Uma cirurgia bariátrica realizada como alternativa para tratar obesidade acabou desencadeando uma complicação incomum em uma jovem brasileira, que passou meses entre internações hospitalares e unidades de terapia intensiva. O caso evoluiu rapidamente para desnutrição severa, exigindo intervenção médica de alta complexidade.
Após o procedimento, Uli Suellen apresentou dificuldades para engolir alimentos e líquidos, o que comprometeu sua hidratação e absorção de nutrientes. Em poucos meses, a perda de peso foi intensa, acompanhada por alterações metabólicas graves, incluindo níveis críticos de potássio e risco de arritmias cardíacas.
Ao longo de cerca de dez meses, a paciente foi internada nove vezes em UTI e precisou de suporte nutricional por vias alternativas. Exames e tratamentos não conseguiram reverter o quadro, levando os médicos a concluir que a manutenção da cirurgia representava ameaça à vida.
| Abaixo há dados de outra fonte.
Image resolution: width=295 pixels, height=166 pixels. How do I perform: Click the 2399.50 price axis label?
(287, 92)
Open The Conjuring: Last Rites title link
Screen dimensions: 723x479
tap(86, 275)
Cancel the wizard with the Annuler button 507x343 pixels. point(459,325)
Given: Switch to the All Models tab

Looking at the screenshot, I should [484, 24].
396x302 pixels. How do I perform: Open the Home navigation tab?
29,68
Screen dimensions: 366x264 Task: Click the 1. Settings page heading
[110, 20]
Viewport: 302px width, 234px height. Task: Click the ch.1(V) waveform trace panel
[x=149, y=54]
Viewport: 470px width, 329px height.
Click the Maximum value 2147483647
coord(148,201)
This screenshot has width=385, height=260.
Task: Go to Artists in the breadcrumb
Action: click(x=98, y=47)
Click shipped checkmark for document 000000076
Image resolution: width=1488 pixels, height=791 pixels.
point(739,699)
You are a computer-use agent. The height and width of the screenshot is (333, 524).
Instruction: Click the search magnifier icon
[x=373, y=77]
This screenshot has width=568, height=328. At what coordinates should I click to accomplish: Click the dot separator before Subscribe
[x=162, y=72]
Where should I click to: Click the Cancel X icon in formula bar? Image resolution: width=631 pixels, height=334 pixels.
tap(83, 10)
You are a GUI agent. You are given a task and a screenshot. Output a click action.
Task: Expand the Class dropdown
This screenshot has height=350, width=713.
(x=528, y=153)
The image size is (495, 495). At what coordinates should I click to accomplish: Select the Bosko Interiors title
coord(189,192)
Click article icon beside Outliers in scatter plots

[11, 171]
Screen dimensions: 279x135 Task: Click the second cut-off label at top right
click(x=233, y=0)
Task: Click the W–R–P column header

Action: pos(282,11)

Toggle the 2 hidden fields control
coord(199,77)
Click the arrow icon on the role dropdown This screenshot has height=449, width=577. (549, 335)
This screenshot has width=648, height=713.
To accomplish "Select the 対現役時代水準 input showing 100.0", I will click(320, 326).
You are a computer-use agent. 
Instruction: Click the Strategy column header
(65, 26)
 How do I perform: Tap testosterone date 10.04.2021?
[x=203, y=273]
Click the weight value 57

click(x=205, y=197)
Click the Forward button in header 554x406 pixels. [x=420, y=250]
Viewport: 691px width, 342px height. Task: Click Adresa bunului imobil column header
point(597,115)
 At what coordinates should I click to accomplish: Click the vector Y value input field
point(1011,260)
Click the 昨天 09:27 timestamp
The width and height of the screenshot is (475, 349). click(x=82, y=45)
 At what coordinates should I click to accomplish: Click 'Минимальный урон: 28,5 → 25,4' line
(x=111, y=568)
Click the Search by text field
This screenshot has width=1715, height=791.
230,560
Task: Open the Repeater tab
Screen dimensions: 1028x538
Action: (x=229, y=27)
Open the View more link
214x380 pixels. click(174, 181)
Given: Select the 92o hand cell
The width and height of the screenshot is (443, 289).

A reversão do procedimento foi realizada em 2022, após estabilização clínica. Com o trato gastrointestinal restabelecido, a paciente apresentou melhora significativa, retomou a alimentação oral e não voltou a ser hospitalizada. O caso reforça a importância do acompanhamento rigoroso no pós-operatório, mesmo em procedimentos considerados seguros.